→ TRY IT
At the line containing "Screen dimensions: 1366x386", begin retyping, and continue word for word until the records below run out.

Saved data entries
========

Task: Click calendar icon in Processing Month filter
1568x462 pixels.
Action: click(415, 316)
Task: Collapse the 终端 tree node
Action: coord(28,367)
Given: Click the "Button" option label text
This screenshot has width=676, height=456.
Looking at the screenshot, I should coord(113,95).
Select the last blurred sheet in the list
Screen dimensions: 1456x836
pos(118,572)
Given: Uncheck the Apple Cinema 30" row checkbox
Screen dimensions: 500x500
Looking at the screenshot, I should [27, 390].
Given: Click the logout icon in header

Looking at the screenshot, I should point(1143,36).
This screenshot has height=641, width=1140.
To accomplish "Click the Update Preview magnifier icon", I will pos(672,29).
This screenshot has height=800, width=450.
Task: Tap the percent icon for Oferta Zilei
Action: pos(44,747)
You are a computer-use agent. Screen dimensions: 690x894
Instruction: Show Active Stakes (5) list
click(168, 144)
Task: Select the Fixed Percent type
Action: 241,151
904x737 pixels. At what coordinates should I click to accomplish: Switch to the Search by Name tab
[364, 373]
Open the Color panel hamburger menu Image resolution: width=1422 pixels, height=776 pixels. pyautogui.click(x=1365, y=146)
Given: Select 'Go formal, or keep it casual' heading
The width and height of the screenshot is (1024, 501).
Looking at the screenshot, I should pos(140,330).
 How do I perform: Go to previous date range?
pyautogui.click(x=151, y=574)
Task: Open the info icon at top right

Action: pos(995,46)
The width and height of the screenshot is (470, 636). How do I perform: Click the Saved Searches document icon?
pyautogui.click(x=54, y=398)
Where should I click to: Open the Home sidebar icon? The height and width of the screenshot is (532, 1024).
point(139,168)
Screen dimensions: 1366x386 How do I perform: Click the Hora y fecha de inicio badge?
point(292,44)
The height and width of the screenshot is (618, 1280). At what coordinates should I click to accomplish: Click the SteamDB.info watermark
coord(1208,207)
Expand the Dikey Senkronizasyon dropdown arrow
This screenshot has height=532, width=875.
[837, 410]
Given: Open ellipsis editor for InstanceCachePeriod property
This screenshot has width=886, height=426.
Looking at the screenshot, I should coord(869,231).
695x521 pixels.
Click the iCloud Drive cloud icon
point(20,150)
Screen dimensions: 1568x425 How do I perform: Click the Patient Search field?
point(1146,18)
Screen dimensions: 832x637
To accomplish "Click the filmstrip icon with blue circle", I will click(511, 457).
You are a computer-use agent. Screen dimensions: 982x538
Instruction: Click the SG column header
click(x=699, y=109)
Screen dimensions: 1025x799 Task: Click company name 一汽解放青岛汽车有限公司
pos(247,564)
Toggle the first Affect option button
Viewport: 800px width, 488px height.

========

→ WRITTEN RESPONSE
Screen dimensions: 1366x386 How do I perform: Click the Hora y fecha de inicio badge?
point(292,44)
The height and width of the screenshot is (618, 1280). At what coordinates should I click to accomplish: Click the SteamDB.info watermark
coord(1208,207)
Expand the Dikey Senkronizasyon dropdown arrow
This screenshot has height=532, width=875.
[837, 410]
Given: Open ellipsis editor for InstanceCachePeriod property
This screenshot has width=886, height=426.
Looking at the screenshot, I should coord(869,231).
695x521 pixels.
Click the iCloud Drive cloud icon
point(20,150)
Screen dimensions: 1568x425 How do I perform: Click the Patient Search field?
point(1146,18)
Screen dimensions: 832x637
To accomplish "Click the filmstrip icon with blue circle", I will click(511, 457).
You are a computer-use agent. Screen dimensions: 982x538
Instruction: Click the SG column header
click(x=699, y=109)
Screen dimensions: 1025x799 Task: Click company name 一汽解放青岛汽车有限公司
pos(247,564)
Toggle the first Affect option button
Viewport: 800px width, 488px height.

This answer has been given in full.